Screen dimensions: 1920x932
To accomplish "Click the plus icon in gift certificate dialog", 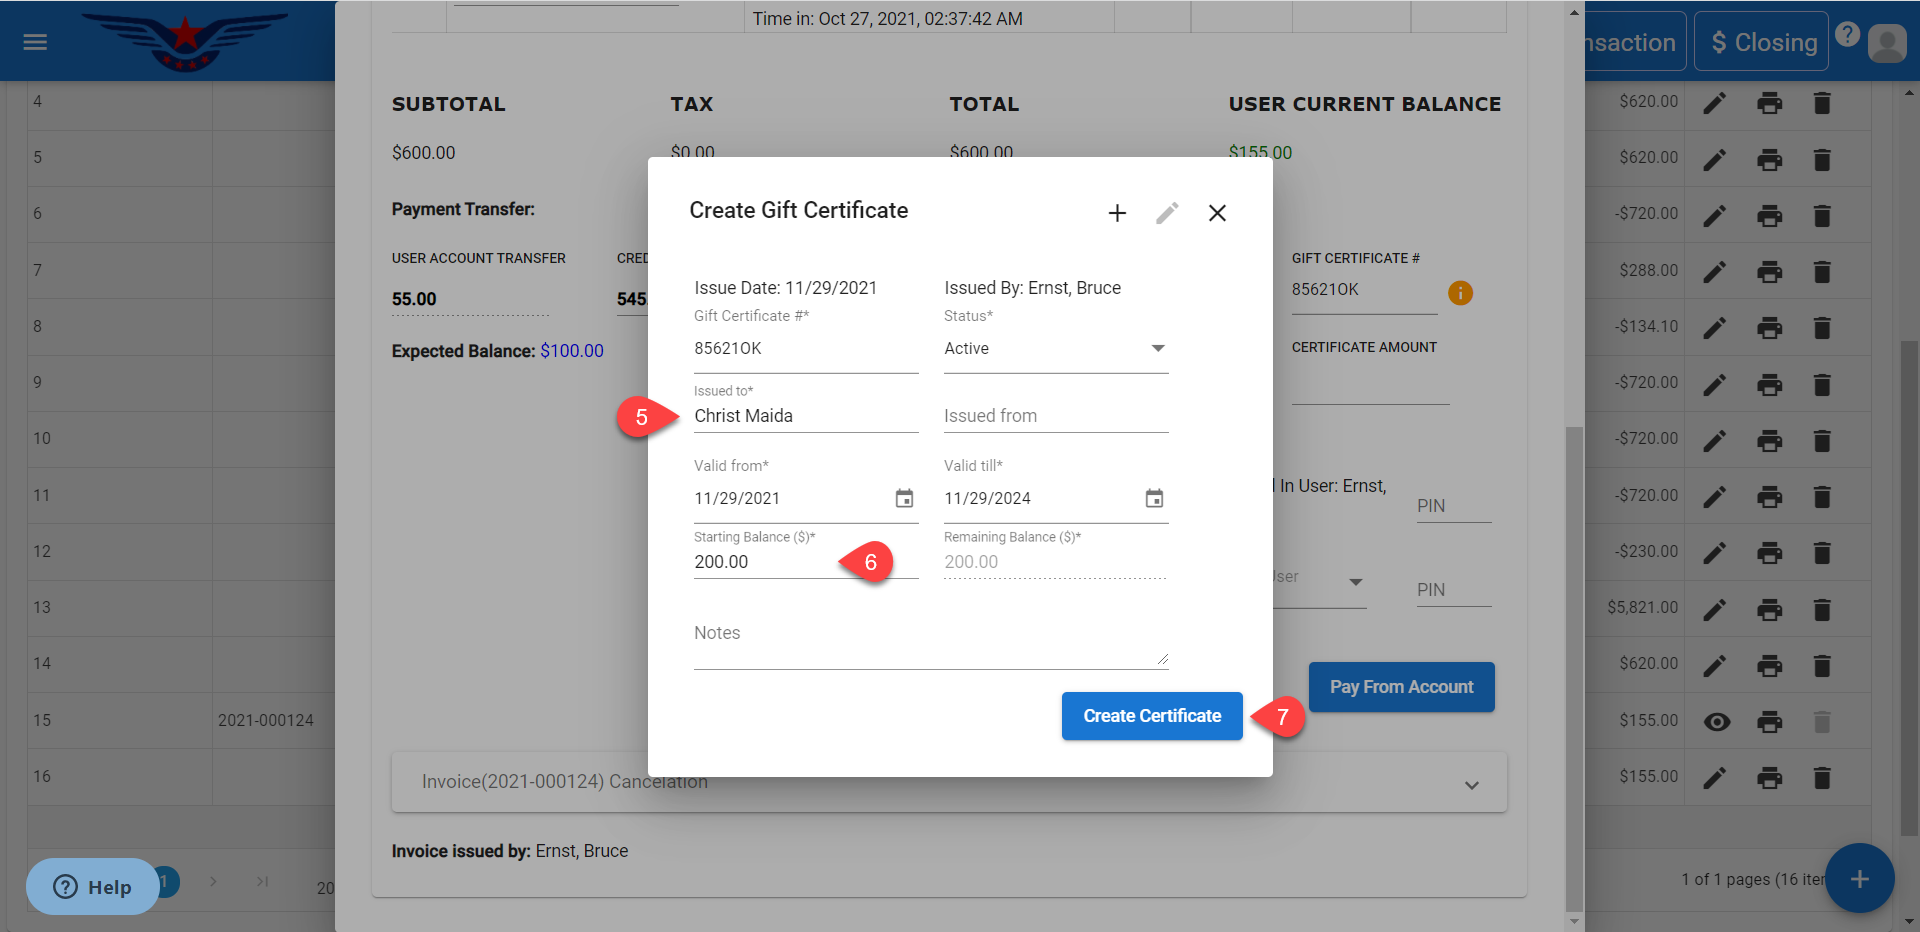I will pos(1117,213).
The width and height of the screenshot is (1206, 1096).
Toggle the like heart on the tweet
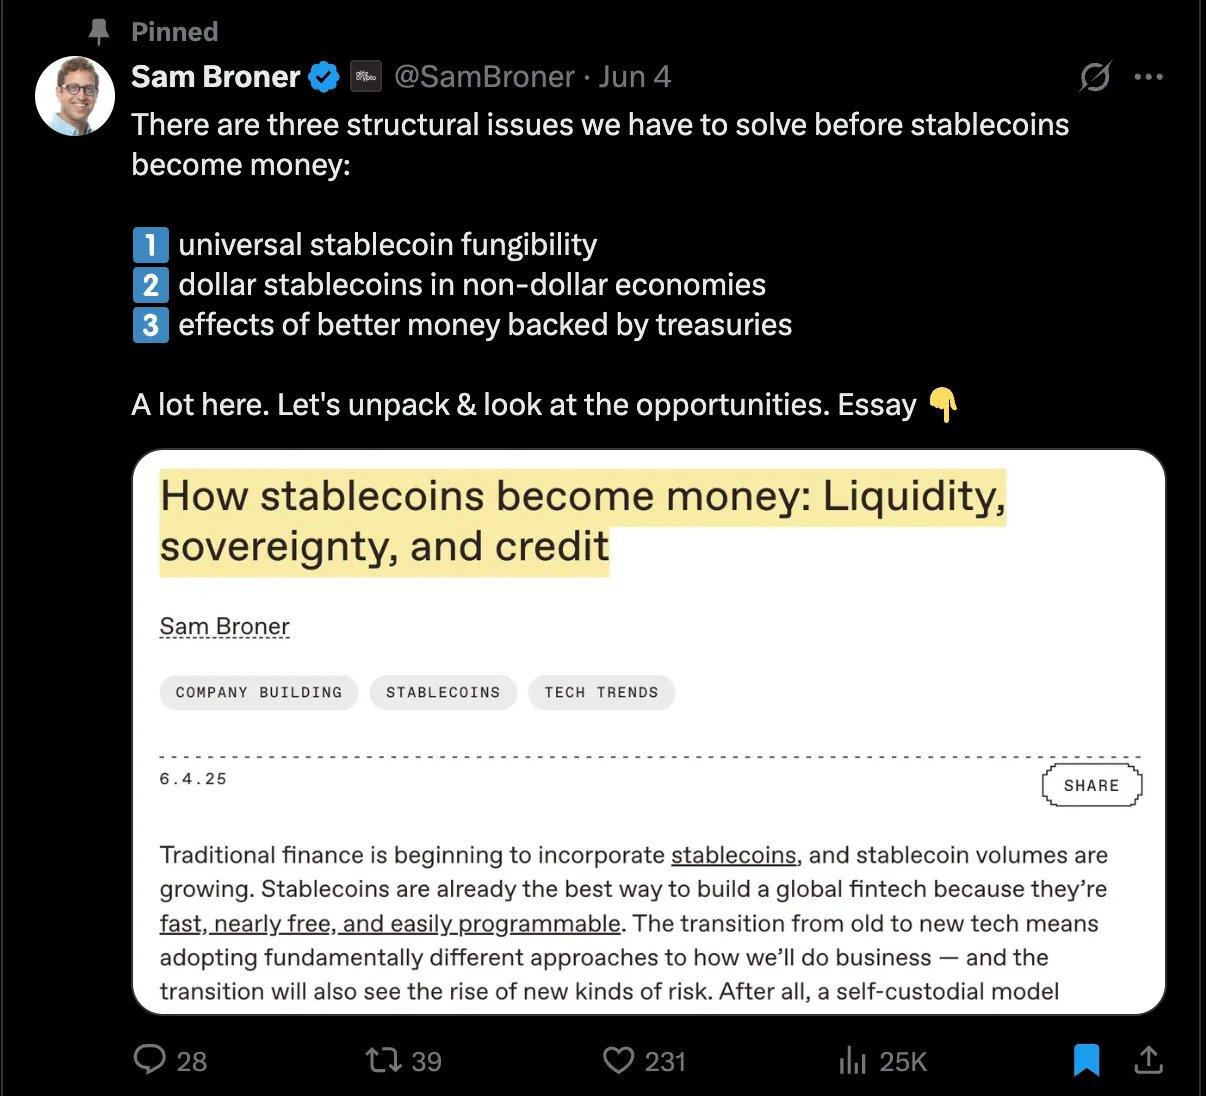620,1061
==
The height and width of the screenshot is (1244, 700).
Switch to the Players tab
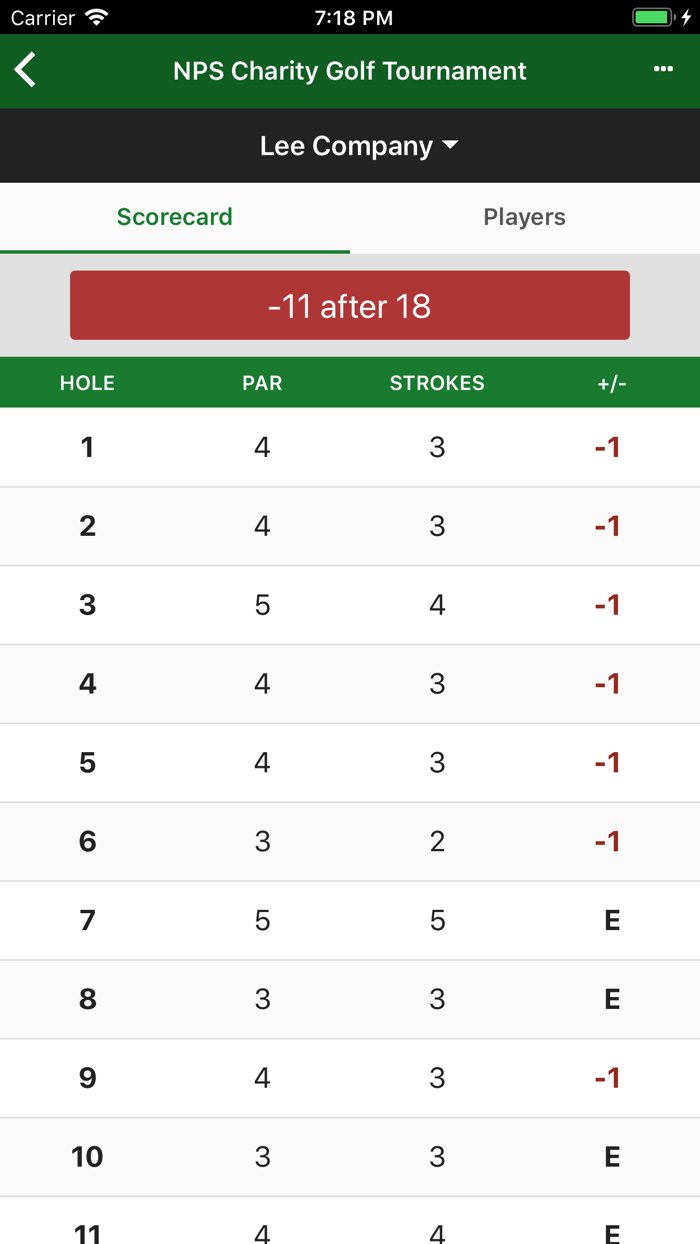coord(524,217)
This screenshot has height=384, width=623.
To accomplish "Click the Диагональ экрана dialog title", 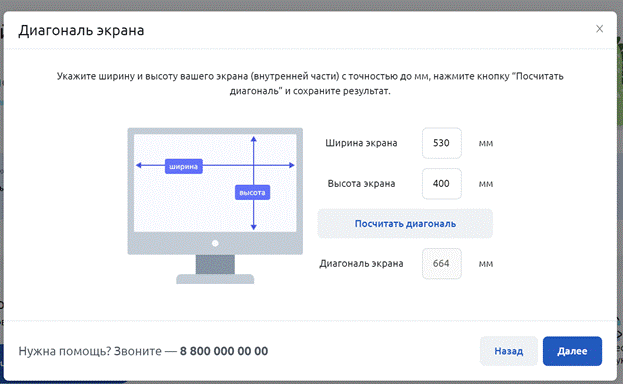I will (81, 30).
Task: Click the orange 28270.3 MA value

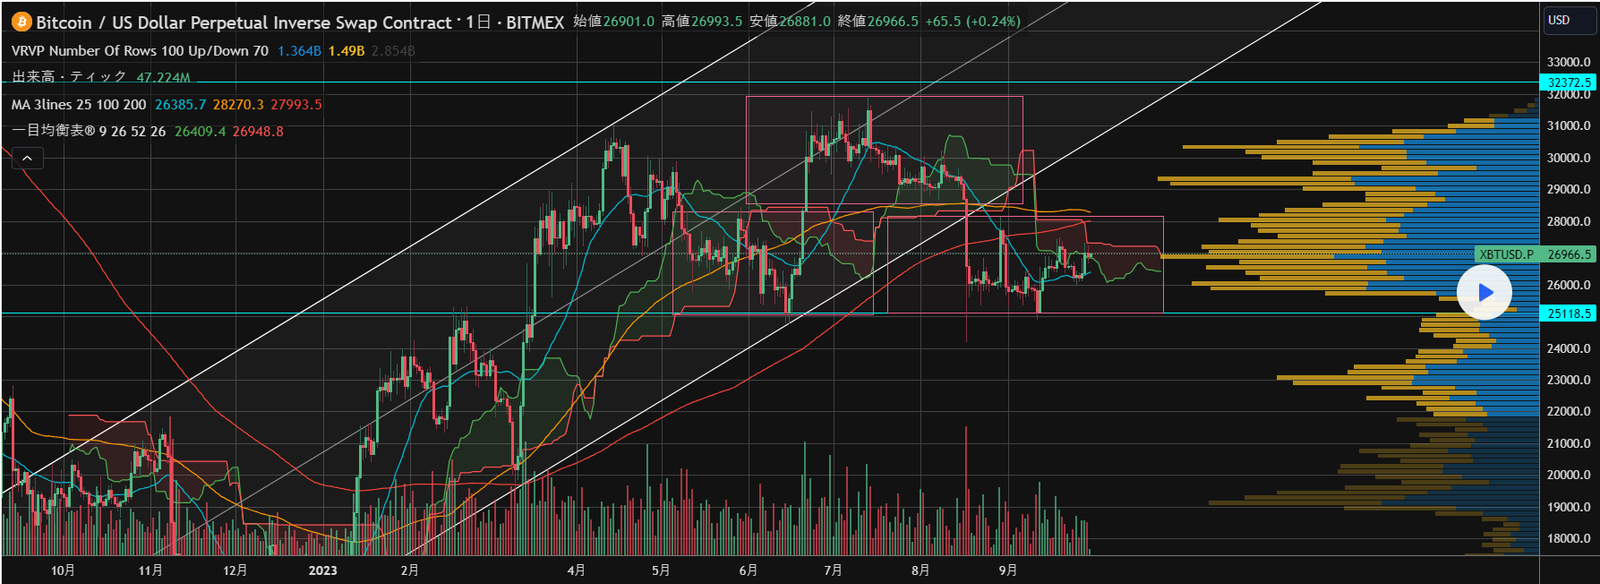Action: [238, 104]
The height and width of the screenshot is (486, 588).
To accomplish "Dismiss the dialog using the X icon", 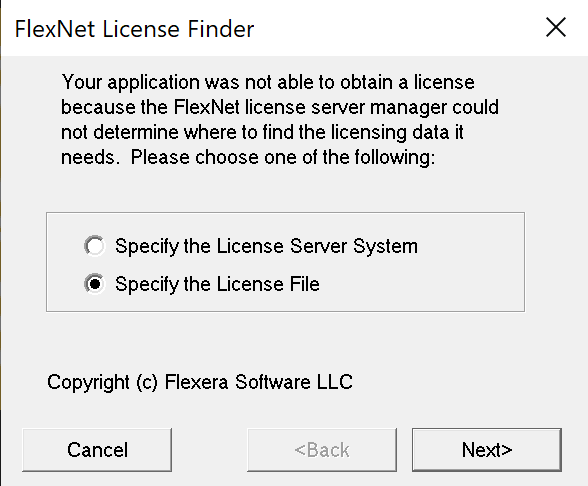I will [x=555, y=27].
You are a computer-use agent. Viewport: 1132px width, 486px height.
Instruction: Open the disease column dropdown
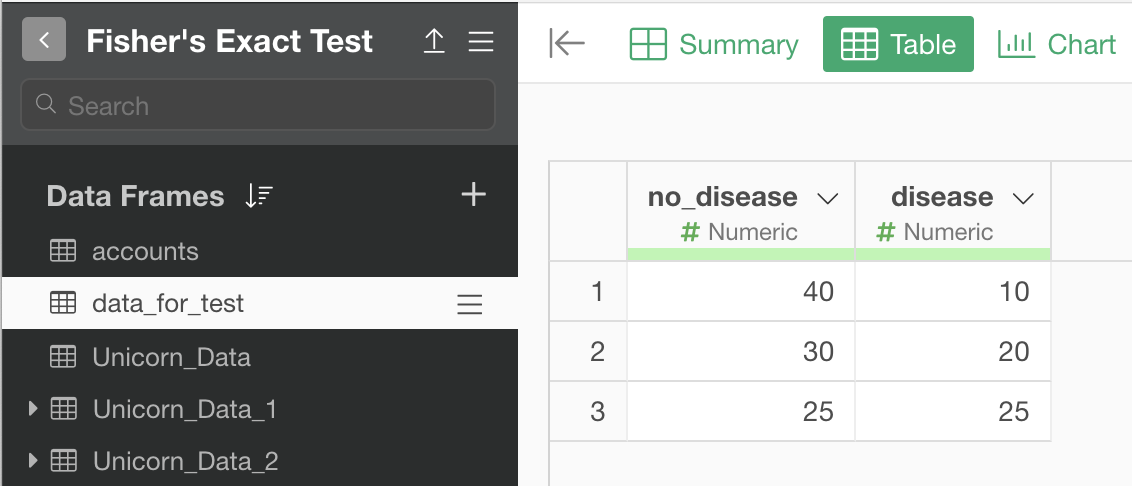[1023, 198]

AIM OF THE EXERCISE: Look through the entries for lines containing the word "screenshot" and return each one.

TASK OUTPUT:
The width and height of the screenshot is (1206, 1096).
The height and width of the screenshot is (1244, 700).
This screenshot has height=384, width=623.
The height and width of the screenshot is (486, 588).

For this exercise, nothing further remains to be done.